Data extraction is an integral part of all data warehousing projects. Data is often extracted on a nightly or regularly scheduled basis from transactional systems in bulk and transported to the data warehouse. Typically, all the data in the data warehouse is refreshed with data extracted from the source system. However, an entire refresh involves the extraction and transportation of huge volumes of data and is very expensive in both resources and time. With data volumes now doubling yearly in some organizations a new mechanism known as change data capture (CDC) is increasingly becoming the only viable solution for delivering timely information into the warehouse to make it available to the decision makers. CDC is the process of capturing changes made at the data source and applying them throughout the enterprise. CDC minimizes the resources required for ETL processes because it deals only with data changes. The goal of CDC is to ensure data synchronicity. SAS offers a number of CDC options.

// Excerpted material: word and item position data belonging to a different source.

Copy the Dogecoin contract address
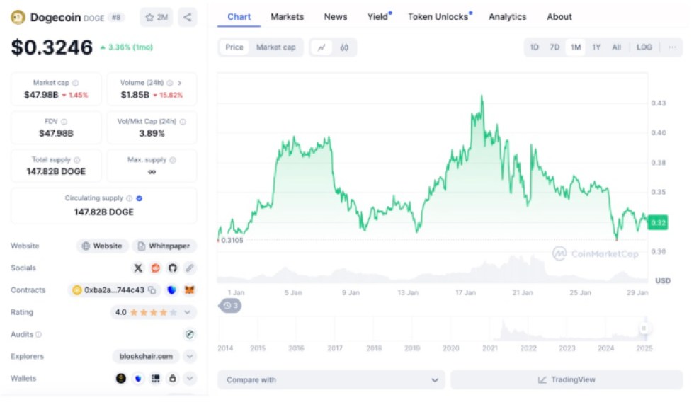 [152, 290]
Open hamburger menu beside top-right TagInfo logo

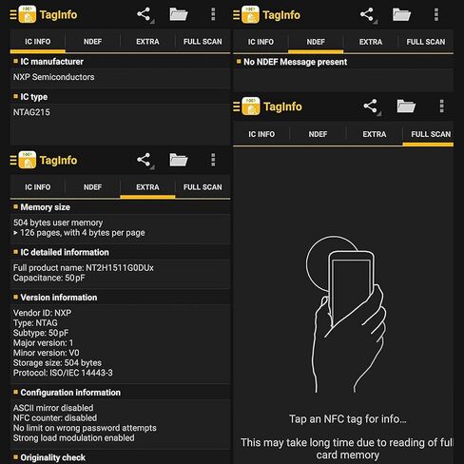tap(236, 15)
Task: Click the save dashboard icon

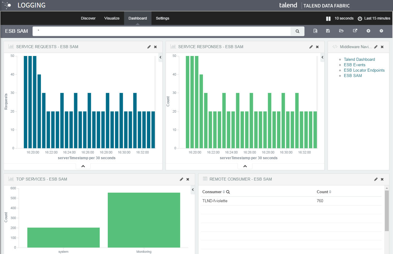Action: [328, 31]
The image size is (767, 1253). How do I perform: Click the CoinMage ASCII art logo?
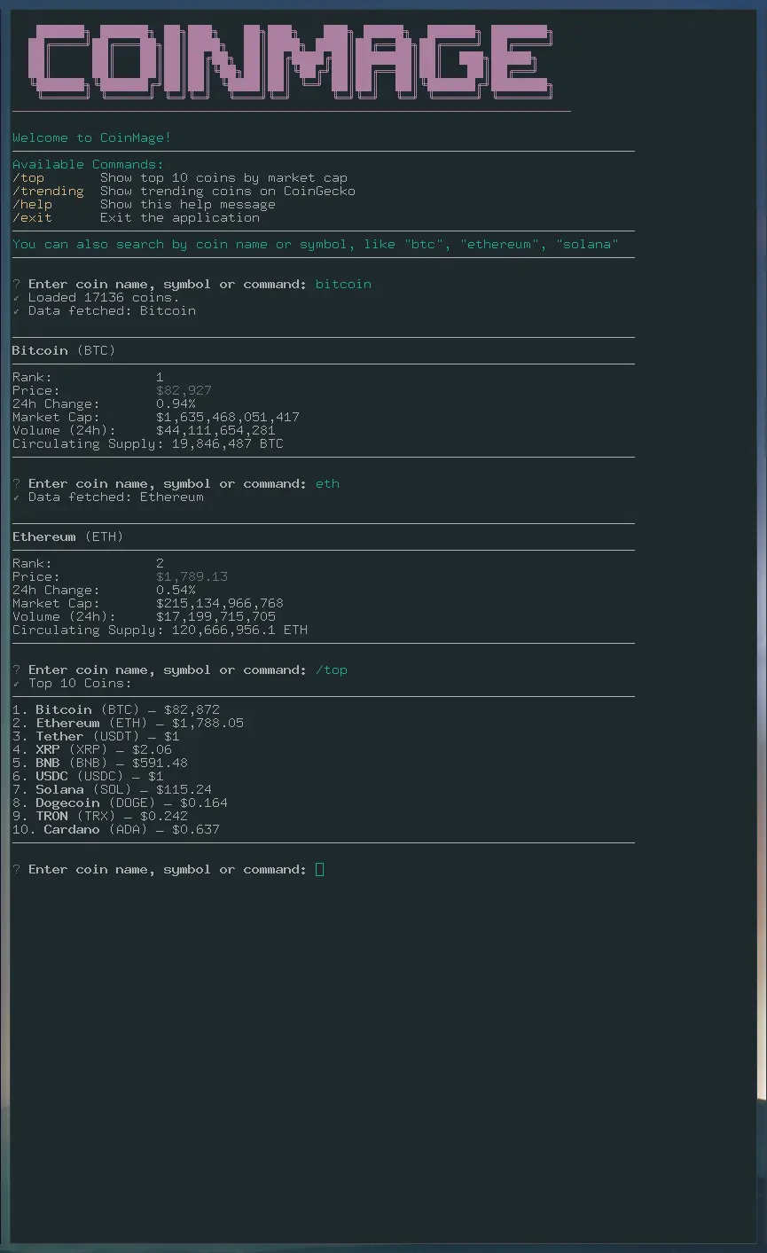290,60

  • Some database vendors (Oracle 10g) provide tables of just changed records. These tables can be registered in SAS Data Integration Studio and used in jobs to capture changes.
  • SAS Data Integration Studio allows the user to determine changes and take appropriate action.
  • SAS has partnered with Attunity, a company that specializes in CDC. Their Attunity Stream software provides agents that non-intrusively monitor and capture changes to mainframe and enterprise data sources such as VSAM, IMS, ADABAS, DB2, and Oracle. SAS Data Integration Studio provides a dedicated transformation for Attunity.
The Attunity based solution does the following:
  • moves only CHANGES to the data
  • requires no window of operation
  • provides higher frequency and reduced latency transfers. It is possible for multiple updates each day, providing near-real-time continuous change flow.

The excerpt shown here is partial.